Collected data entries
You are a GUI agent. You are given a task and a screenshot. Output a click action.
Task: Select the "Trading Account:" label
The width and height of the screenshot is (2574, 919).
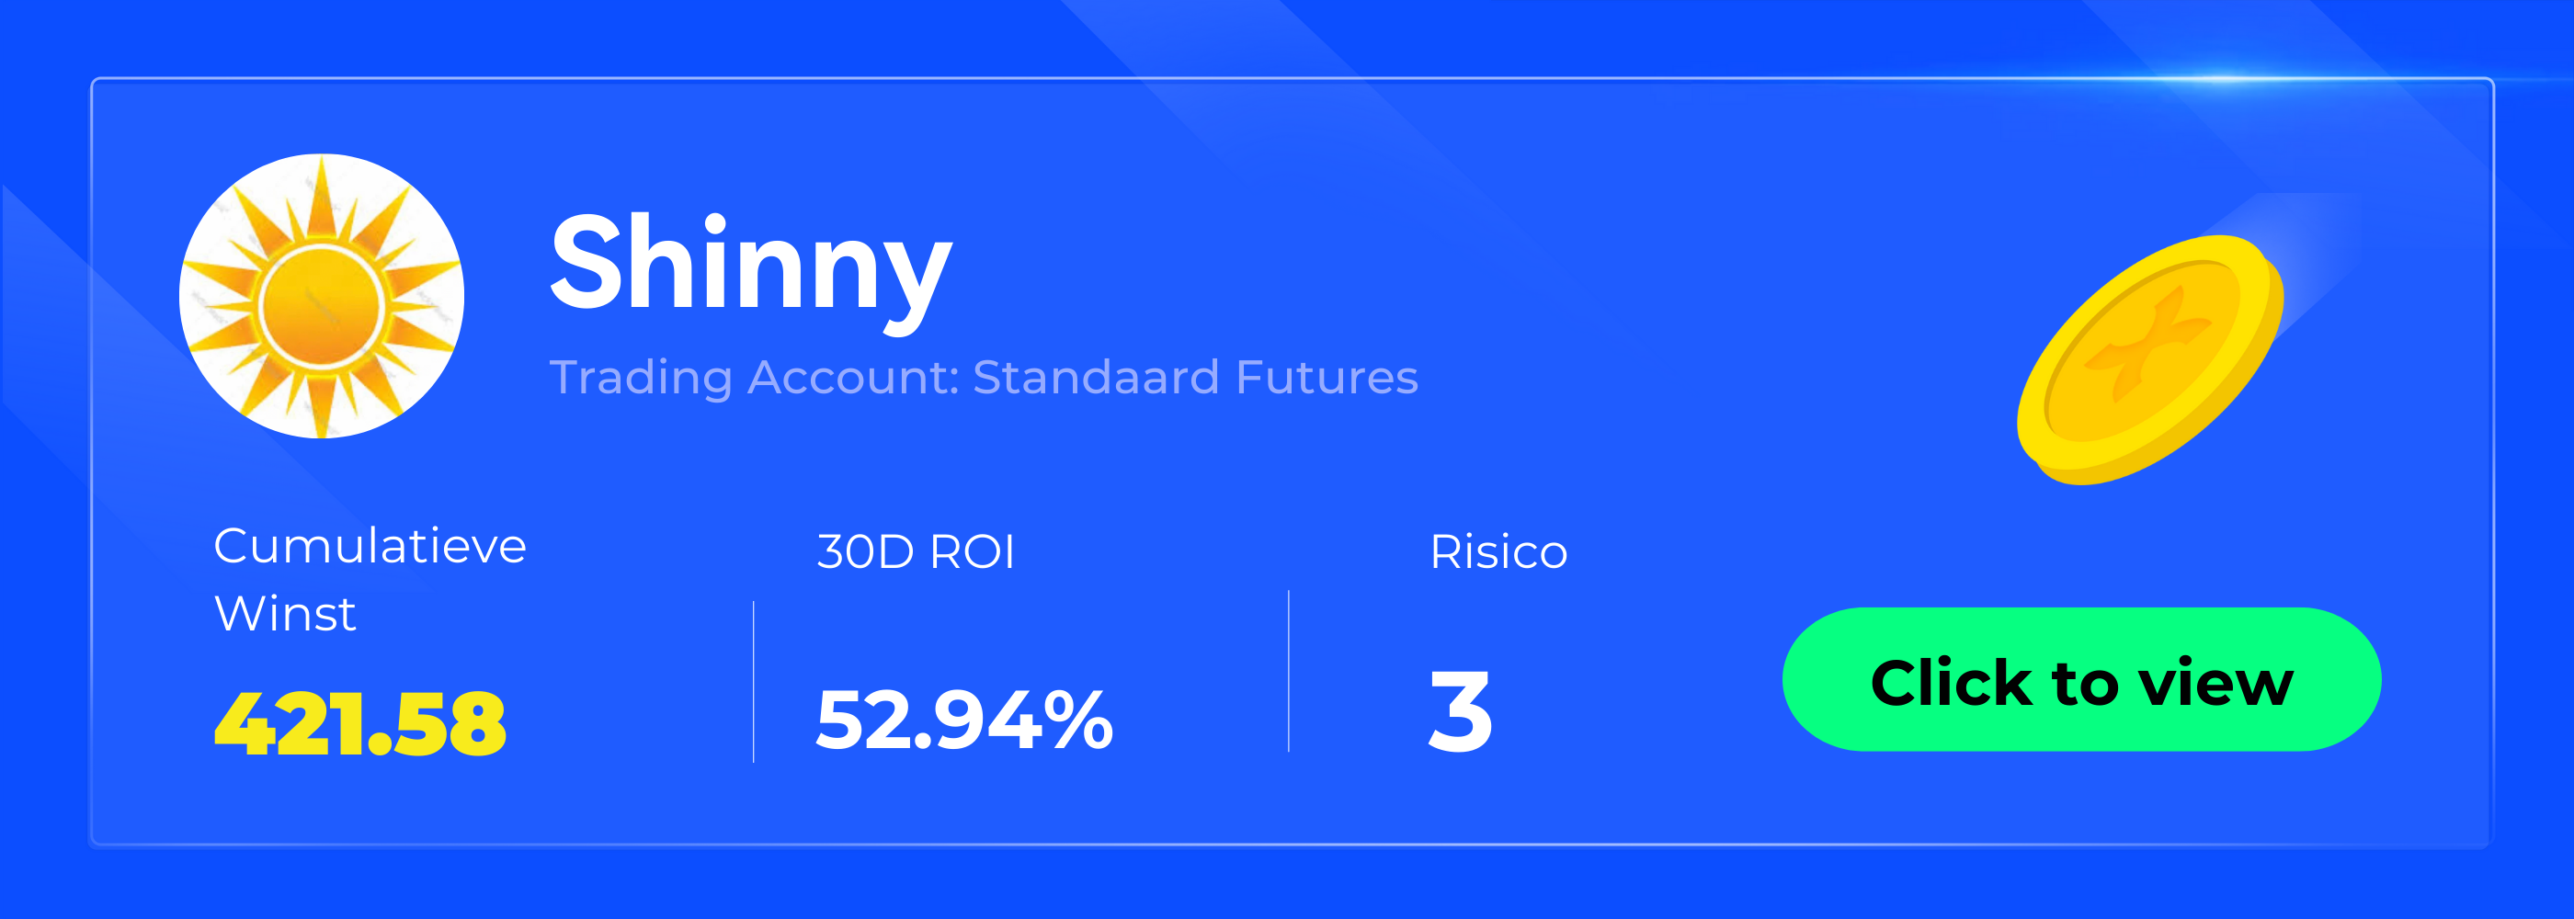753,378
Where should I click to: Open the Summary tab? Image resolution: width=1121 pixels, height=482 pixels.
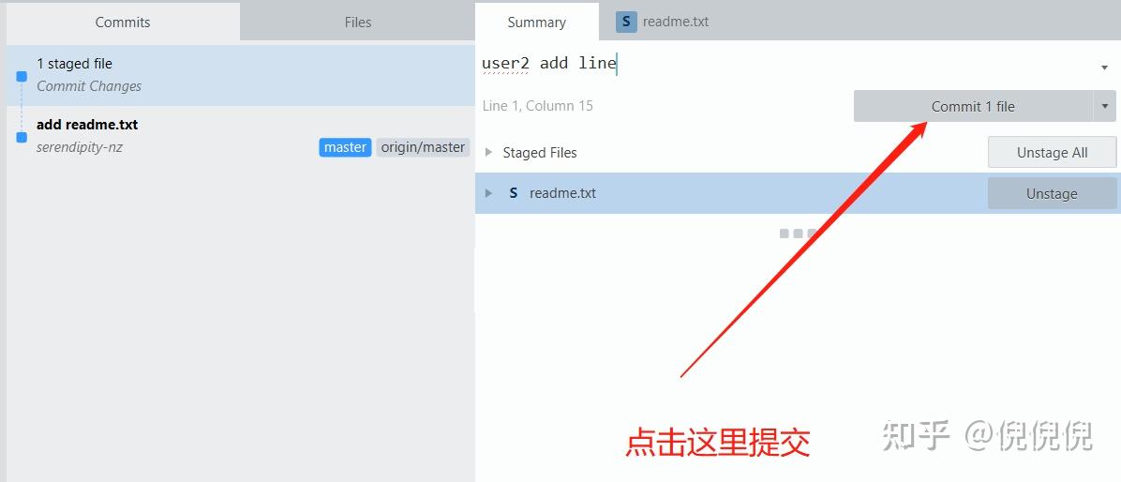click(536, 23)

What the task asks.
The records above are to be transcribed in full, with images omitted.

Solution for this task.
You are a GUI agent. You are given a task and a screenshot. Output a click action.
Task: Select the "Trading Account:" label
The width and height of the screenshot is (2574, 919).
753,378
Where should I click to: Open the Summary tab? Image resolution: width=1121 pixels, height=482 pixels.
click(536, 23)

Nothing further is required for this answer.